══ Extrait ══

Samuel Balto est né en 1861 dans le Nord de la Norvège. C’était un Sámi, ou « Lapon » comme on les appelle parfois : un peuple autochtone pratiquant, aujourd’hui encore, l’élevage de rennes dans les vastes régions du Grand Nord. Balto lui-même avait pratiqué l’élevage, bien que son occupation principale concernât les travaux en forêt et la pêche.
A 27 ans, il ignorait encore qu’il était sur le point d’acquérir une renommée exceptionnelle, comme peu de Sámis en recevraient à son époque. Avec un autre habitant de la région, Ole Nilsen Ravna, il allait rejoindre le célébrissime explorateur polaire et (plus tard) prix Nobel de la paix norvégien, Fridtjof Nansen, dans l’une de ses ambitieuses expéditions : la première traversée du Groenland.
S’ouvrit alors une vie d’aventures pour Balto, de la Sibérie à l’Alaska, de l’activité missionnaire à la ruée vers l’or.
Balto est originaire de Karasjok, un village du Nord de la Norvège situé au fond d’une vallée que surplombe l’immense plateau du Finnmark. L’histoire débuta lorsqu’il entendit parler d’une expédition planifiée par Fridtjof Nansen. Celui-ci souhaitait s’entourer de deux personnes de la région afin de l’accompagner dans sa traversée du Groenland. Les Sámis étant d’habiles skieurs, habitués aux températures extrêmes avec des hivers descendant fréquemment en-dessous de -40°C, ils constitueraient un apport précieux pour son entreprise.
Intéressé, Balto se renseigna sur la rémunération proposée. On lui répondit que 800 couronnes (l’équivalent d’un an de salaire pour un travailleur norvégien qualifié) seraient offertes pour les 6 mois de voyage prévus. Convaincu, Balto fut accepté pour l’expédition et embarqua à bord d’un bateau qui l’emmènerait jusqu’au Sud de la Norvège, en direction de la capitale, Oslo, qui s’appelait alors « Kristiania ».
Chemin faisant, il entendit des rumeurs négatives à propos de Nansen, qui lui firent perdre sa motivation pour le voyage. Heureusement, en le rencontrant, Balto fut charmé. Parti du Grand Nord lointain, il se sentait à Kristiania comme un étranger. Il fut néanmoins enchanté par l’accueil qu’il y reçut. Le temps passé sur place fut l’occasion de tester leur matériel dans les forêts alentours, notamment leurs sacs de couchage, fabriqués à partir de peaux de rennes cousues.
Le 4 mai 1888, six voyageurs (Fridtjof Nansen, Samuel Balto, Ole Nilsen Ravna, Otto Sverdrup, Oluf Christian Dietrichson et Kristian Kristiansen Trana) embarquèrent dans un bateau à vapeur et quittèrent Kristiania sous les yeux de la foule qui, depuis les quais, leur souhaitèrent bonne chance et crièrent : « Hourra ! »

═══

# Consigne:
Indiquez si chacune des affirmations suivantes concorde avec le texte sur Samuel Balto ci-dessus, en répondant par oui ou par non et en citant exactement les mots du texte qui tranchent.
1. L'élevage de rennes était l'occupation principale de Balto.
2. La somme offerte pour le voyage valait un an de salaire d'un travailleur norvégien qualifié.
3. Les sacs de couchage de l'expédition étaient faits de peaux de rennes cousues.

══ Extraits des entrées ══

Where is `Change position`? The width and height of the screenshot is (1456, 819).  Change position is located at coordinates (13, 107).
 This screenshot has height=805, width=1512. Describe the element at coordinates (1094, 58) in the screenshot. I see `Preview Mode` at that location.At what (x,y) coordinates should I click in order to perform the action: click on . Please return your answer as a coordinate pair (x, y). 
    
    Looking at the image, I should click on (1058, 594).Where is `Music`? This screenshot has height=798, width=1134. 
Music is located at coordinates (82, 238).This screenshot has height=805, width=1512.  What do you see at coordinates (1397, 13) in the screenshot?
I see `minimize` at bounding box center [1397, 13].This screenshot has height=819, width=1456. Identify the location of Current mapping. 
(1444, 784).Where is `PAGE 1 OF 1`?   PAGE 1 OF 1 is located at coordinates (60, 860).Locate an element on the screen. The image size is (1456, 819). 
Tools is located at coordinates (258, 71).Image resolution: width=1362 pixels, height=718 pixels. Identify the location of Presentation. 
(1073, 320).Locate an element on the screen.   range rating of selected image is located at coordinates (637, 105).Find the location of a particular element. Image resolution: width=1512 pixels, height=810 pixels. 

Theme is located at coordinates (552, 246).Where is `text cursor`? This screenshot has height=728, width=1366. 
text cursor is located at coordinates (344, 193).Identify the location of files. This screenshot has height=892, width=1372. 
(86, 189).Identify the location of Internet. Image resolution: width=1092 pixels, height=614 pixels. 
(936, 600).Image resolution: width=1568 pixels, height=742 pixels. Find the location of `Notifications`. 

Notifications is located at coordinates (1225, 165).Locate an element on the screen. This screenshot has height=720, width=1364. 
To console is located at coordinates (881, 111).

═══

# Résultat:
1. Non : « bien que son occupation principale concernât les travaux en forêt et la pêche ».
2. Oui : « 800 couronnes (l’équivalent d’un an de salaire pour un travailleur norvégien qualifié) ».
3. Oui : « leurs sacs de couchage, fabriqués à partir de peaux de rennes cousues ».